Thursday, March 18, 2010

"Oh, that could NEVER happen! We have security procedures."

Yes friends, another Phantom Prophecy has come to pass.  Hacker Disables More Than 100 Cars Remotely.

More than 100 drivers in Austin, Texas found their cars disabled or the horns honking out of control, after an intruder ran amok in a web-based vehicle-immobilization system normally used to get the attention of consumers delinquent in their auto payments.

Police with Austin's High Tech Crime Unit on Wednesday arrested 20-year-old Omar Ramos-Lopez, a former Texas Auto Center employee who was laid off last month, and allegedly sought revenge by bricking the cars sold from the dealership's four Austin-area lots.

"We initially dismissed it as mechanical failure," says Texas Auto Center manager Martin Garcia. "We started having a rash of up to a hundred customers at one time complaining. Some customers complained of the horns going off in the middle of the night.

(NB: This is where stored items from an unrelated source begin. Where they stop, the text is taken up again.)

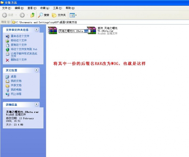Click 将这个文件发布到 Web link
Viewport: 189px width, 157px height.
click(x=24, y=49)
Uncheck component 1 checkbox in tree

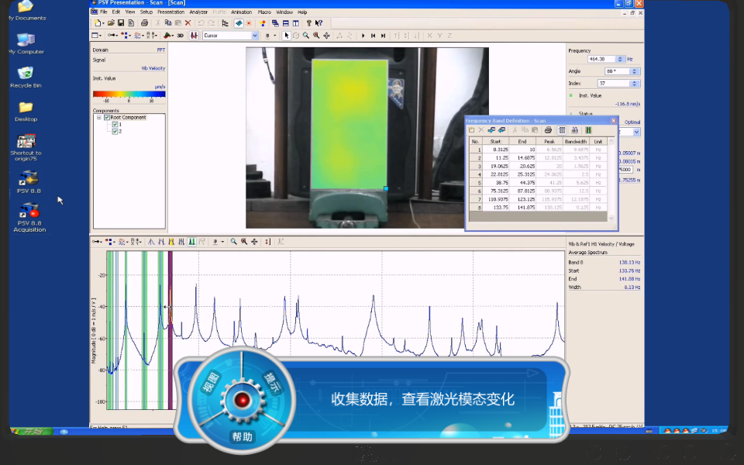pyautogui.click(x=115, y=124)
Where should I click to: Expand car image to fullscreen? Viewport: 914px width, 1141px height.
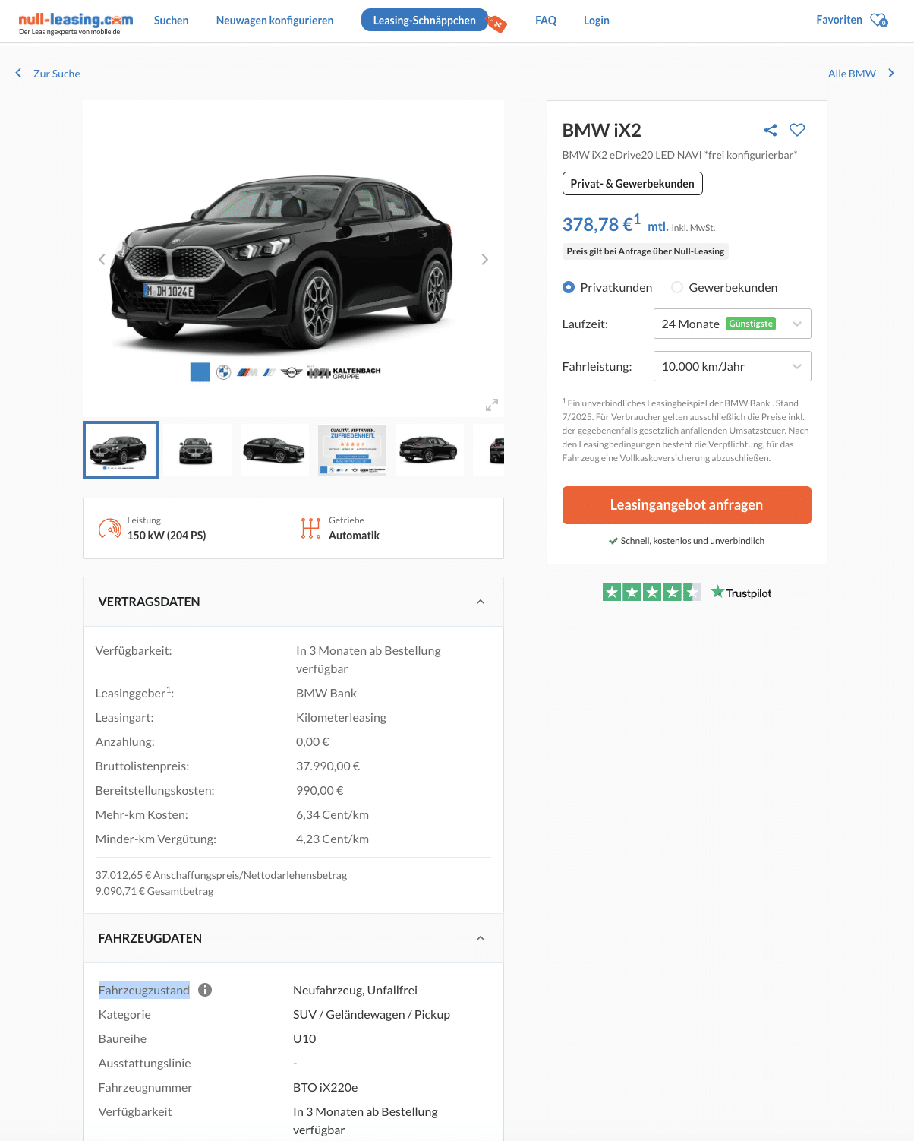click(492, 405)
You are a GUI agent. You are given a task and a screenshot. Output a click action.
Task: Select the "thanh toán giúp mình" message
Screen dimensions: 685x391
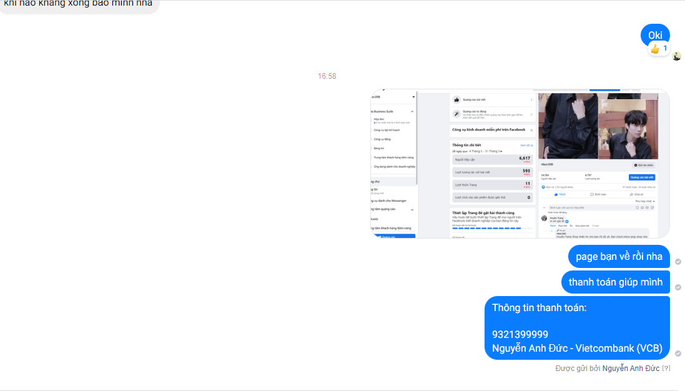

The only option they had was to remove the battery."

Its funny.  When I used to post about how stuff like this was bound to happen with these remote auto systems, some people (trolls) used to comment that I sounded crazy paranoid.  Lately, not so much.

Is there a pattern forming here?  ~:D

BTW, how'd you like the cops to disable every car in the city like this some day?  Just think about it.